Structure clustering in command line on Linux

User 8c68bb23cf

11-03-2009 00:33:24

Hi,





we need to perform clustering of a large set of compounds (~200k). Since we have a linux version of ChemAxon installed, we'd like to split the task into a number of SDF-formatted subsets and run Library MCS in parallel on several machines. But since these are rack-mounted cluster nodes, having a requirement for a locally started GUI application would be fairly inconvenient.
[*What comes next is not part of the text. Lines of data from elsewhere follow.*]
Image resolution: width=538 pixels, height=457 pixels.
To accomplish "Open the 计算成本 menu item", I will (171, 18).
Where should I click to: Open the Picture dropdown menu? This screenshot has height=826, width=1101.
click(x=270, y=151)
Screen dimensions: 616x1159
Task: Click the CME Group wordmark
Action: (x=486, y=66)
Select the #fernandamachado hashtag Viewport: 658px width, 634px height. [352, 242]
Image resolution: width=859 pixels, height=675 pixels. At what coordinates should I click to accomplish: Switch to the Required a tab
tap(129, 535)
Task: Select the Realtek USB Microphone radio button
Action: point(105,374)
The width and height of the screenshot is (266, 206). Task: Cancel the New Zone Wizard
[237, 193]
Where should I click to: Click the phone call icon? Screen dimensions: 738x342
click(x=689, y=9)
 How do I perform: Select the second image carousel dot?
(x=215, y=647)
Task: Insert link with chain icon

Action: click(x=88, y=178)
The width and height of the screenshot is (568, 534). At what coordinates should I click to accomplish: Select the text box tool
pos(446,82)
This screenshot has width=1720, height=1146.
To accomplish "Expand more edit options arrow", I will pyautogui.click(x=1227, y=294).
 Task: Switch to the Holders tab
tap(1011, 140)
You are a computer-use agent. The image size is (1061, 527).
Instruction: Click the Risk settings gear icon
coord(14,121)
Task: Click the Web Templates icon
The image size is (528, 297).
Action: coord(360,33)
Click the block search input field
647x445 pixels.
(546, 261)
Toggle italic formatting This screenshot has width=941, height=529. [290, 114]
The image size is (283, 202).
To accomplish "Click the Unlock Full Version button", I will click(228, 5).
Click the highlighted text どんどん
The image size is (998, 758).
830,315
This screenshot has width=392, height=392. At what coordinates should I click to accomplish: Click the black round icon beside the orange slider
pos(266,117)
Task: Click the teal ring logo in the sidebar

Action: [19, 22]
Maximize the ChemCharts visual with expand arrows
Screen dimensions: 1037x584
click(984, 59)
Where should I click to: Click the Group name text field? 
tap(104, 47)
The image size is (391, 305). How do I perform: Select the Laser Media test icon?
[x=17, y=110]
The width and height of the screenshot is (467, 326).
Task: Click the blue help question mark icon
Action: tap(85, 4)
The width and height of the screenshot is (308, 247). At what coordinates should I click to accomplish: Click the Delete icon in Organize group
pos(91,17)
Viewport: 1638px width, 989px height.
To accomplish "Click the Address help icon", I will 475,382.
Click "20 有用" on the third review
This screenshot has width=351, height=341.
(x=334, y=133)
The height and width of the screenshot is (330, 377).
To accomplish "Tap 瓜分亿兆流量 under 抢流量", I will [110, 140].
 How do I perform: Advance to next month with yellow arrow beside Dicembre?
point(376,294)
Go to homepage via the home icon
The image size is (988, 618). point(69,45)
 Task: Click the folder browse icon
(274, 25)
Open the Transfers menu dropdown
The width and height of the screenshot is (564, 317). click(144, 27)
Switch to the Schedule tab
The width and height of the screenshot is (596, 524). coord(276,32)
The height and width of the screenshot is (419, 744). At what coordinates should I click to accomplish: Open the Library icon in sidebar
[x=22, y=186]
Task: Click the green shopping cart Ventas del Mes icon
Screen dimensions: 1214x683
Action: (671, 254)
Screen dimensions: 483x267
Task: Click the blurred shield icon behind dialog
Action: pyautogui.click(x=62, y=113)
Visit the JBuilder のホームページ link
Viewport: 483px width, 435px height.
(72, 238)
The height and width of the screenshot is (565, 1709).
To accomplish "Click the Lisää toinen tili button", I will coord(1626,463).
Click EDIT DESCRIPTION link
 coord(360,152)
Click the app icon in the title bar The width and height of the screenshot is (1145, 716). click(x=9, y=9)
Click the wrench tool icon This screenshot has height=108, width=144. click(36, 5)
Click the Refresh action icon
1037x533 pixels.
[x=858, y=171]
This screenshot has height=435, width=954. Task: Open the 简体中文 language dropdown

Hence, the question: is it possible to run compound clustering purely via command line? Is there a built-in function or would it require writing Java code using the plugins?





Thanks in advance








Sasha

ChemAxon efa1591b5a

11-03-2009 08:18:28

Hi Sasha,





there is a batch version of LibraryMCS that runs without a GUI. Run libmcs -h to get a list of available options.





I'm sure you are aware of getting different results for the split subsets than for the full set...





Regards,





Miklos

User 8c68bb23cf

11-03-2009 16:16:40

Thank you Miklos,





I'll play around with that option and see what I get. And yes, I'm aware of the tradeoffs while clustering a number of subsets. I'm doing it mostly for performance reasons, but will probably experiment with sets of different size to get an idea of the maximum acceptable subset.





Thanks again





Sasha

User 8c68bb23cf

11-03-2009 21:06:38

Hi Miklos,





I tried the libmcs command, but it's not really a true command line version. It simply starts the GUI version of LibraryMCS. When invoked remotely (via ssh) on a compute node of a cluster, it complains about X11 not being set and headless environment (which is ok for a GUI application, but not ok for something that is presumably written for command line use).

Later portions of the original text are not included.